WORK TO DO ▸
Write out every one of the items below verbatim, line for line.

>> START DATASET ENTRIES

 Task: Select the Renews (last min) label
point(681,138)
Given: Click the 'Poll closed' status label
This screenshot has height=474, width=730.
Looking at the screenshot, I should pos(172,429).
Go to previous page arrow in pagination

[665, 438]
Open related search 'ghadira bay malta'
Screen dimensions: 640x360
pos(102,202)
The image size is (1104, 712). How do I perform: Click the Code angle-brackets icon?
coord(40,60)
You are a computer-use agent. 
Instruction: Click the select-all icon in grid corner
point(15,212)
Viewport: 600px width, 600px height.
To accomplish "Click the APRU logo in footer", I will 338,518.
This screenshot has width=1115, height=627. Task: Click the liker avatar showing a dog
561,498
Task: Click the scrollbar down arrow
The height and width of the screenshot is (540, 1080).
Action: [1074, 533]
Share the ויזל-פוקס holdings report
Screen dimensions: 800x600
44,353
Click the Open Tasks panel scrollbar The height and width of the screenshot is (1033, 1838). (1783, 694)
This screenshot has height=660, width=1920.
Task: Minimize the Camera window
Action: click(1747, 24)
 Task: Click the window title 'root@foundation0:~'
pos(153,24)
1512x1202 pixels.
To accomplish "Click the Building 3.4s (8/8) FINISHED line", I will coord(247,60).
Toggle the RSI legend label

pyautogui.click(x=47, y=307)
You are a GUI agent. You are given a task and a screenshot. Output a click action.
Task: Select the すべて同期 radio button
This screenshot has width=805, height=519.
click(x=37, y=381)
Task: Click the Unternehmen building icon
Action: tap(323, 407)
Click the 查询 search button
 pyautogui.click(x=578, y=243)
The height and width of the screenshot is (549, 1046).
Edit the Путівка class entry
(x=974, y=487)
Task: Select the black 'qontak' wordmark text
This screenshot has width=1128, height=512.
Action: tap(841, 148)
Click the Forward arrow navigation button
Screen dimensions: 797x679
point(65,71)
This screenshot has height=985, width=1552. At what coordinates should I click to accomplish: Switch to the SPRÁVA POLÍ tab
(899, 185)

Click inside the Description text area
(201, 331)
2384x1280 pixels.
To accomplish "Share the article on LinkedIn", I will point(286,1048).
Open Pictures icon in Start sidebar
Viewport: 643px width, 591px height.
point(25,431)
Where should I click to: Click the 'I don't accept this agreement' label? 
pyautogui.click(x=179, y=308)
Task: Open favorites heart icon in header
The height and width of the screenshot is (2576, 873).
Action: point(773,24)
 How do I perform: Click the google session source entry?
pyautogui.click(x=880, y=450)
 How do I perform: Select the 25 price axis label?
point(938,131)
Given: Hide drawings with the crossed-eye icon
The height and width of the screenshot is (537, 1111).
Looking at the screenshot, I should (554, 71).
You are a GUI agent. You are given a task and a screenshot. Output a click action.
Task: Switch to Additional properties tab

>> END DATASET ENTRIES

ANSWER TO THIS TASK ▸
 Task: Select the Renews (last min) label
point(681,138)
Given: Click the 'Poll closed' status label
This screenshot has height=474, width=730.
Looking at the screenshot, I should pos(172,429).
Go to previous page arrow in pagination

[665, 438]
Open related search 'ghadira bay malta'
Screen dimensions: 640x360
pos(102,202)
The image size is (1104, 712). How do I perform: Click the Code angle-brackets icon?
coord(40,60)
You are a computer-use agent. 
Instruction: Click the select-all icon in grid corner
point(15,212)
Viewport: 600px width, 600px height.
To accomplish "Click the APRU logo in footer", I will 338,518.
This screenshot has width=1115, height=627. Task: Click the liker avatar showing a dog
561,498
Task: Click the scrollbar down arrow
The height and width of the screenshot is (540, 1080).
Action: [1074, 533]
Share the ויזל-פוקס holdings report
Screen dimensions: 800x600
44,353
Click the Open Tasks panel scrollbar The height and width of the screenshot is (1033, 1838). (1783, 694)
This screenshot has height=660, width=1920.
Task: Minimize the Camera window
Action: click(1747, 24)
 Task: Click the window title 'root@foundation0:~'
pos(153,24)
1512x1202 pixels.
To accomplish "Click the Building 3.4s (8/8) FINISHED line", I will coord(247,60).
Toggle the RSI legend label

pyautogui.click(x=47, y=307)
You are a GUI agent. You are given a task and a screenshot. Output a click action.
Task: Select the すべて同期 radio button
This screenshot has width=805, height=519.
click(x=37, y=381)
Task: Click the Unternehmen building icon
Action: tap(323, 407)
Click the 查询 search button
 pyautogui.click(x=578, y=243)
The height and width of the screenshot is (549, 1046).
Edit the Путівка class entry
(x=974, y=487)
Task: Select the black 'qontak' wordmark text
This screenshot has width=1128, height=512.
Action: tap(841, 148)
Click the Forward arrow navigation button
Screen dimensions: 797x679
point(65,71)
This screenshot has height=985, width=1552. At what coordinates should I click to accomplish: Switch to the SPRÁVA POLÍ tab
(899, 185)

Click inside the Description text area
(201, 331)
2384x1280 pixels.
To accomplish "Share the article on LinkedIn", I will point(286,1048).
Open Pictures icon in Start sidebar
Viewport: 643px width, 591px height.
point(25,431)
Where should I click to: Click the 'I don't accept this agreement' label? 
pyautogui.click(x=179, y=308)
Task: Open favorites heart icon in header
The height and width of the screenshot is (2576, 873).
Action: point(773,24)
 How do I perform: Click the google session source entry?
pyautogui.click(x=880, y=450)
 How do I perform: Select the 25 price axis label?
point(938,131)
Given: Hide drawings with the crossed-eye icon
The height and width of the screenshot is (537, 1111).
Looking at the screenshot, I should (554, 71).
You are a GUI agent. You are given a task and a screenshot. Output a click action.
Task: Switch to Additional properties tab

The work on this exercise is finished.